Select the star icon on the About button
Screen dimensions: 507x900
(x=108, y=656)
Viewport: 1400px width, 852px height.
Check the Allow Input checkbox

- - -

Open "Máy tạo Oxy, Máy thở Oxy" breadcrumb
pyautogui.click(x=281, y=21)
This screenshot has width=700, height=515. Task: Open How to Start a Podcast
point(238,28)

- - -

## [Work request]
The line above containing "Viewport: 1400px width, 852px height.", the line containing "Check the Allow Input checkbox", and every line between them are to be transcribed exactly; no other line is wanted.

## [Final answer]
Viewport: 1400px width, 852px height.
Check the Allow Input checkbox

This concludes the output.